Exercise details
Scan the records below and copy every line that contains the string "Sign".

[Records from a data collection]
────
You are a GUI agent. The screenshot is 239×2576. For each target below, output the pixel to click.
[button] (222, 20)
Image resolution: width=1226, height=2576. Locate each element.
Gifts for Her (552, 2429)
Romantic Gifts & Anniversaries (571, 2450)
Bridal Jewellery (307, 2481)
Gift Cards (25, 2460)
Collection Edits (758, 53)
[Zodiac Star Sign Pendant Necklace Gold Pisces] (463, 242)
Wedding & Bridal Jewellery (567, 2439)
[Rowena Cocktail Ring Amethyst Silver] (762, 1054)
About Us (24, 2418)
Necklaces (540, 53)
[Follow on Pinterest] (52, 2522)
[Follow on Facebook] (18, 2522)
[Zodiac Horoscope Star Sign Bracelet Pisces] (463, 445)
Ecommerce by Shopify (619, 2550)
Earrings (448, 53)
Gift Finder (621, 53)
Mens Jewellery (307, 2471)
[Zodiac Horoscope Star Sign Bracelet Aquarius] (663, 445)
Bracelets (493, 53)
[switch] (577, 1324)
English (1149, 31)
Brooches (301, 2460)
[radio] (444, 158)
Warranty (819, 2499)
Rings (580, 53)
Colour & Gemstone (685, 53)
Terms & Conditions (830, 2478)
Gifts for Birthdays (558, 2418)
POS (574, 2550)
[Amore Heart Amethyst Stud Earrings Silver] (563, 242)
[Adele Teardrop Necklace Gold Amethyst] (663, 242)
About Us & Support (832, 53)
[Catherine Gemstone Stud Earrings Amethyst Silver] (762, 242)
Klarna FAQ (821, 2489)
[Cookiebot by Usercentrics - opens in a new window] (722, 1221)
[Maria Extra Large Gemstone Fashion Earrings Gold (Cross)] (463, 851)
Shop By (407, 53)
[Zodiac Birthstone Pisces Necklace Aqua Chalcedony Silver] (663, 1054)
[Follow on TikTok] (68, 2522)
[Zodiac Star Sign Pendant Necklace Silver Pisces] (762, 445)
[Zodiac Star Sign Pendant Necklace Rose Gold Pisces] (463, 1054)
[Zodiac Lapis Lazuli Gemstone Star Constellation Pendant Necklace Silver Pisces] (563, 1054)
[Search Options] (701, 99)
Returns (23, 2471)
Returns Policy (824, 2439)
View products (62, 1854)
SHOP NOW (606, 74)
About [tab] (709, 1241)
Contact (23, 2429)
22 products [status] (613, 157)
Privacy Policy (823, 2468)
────
Answer
[Zodiac Star Sign Pendant Necklace Gold Pisces] (463, 242)
[Zodiac Horoscope Star Sign Bracelet Pisces] (463, 445)
[Zodiac Horoscope Star Sign Bracelet Aquarius] (663, 445)
[Zodiac Star Sign Pendant Necklace Silver Pisces] (762, 445)
[Zodiac Star Sign Pendant Necklace Rose Gold Pisces] (463, 1054)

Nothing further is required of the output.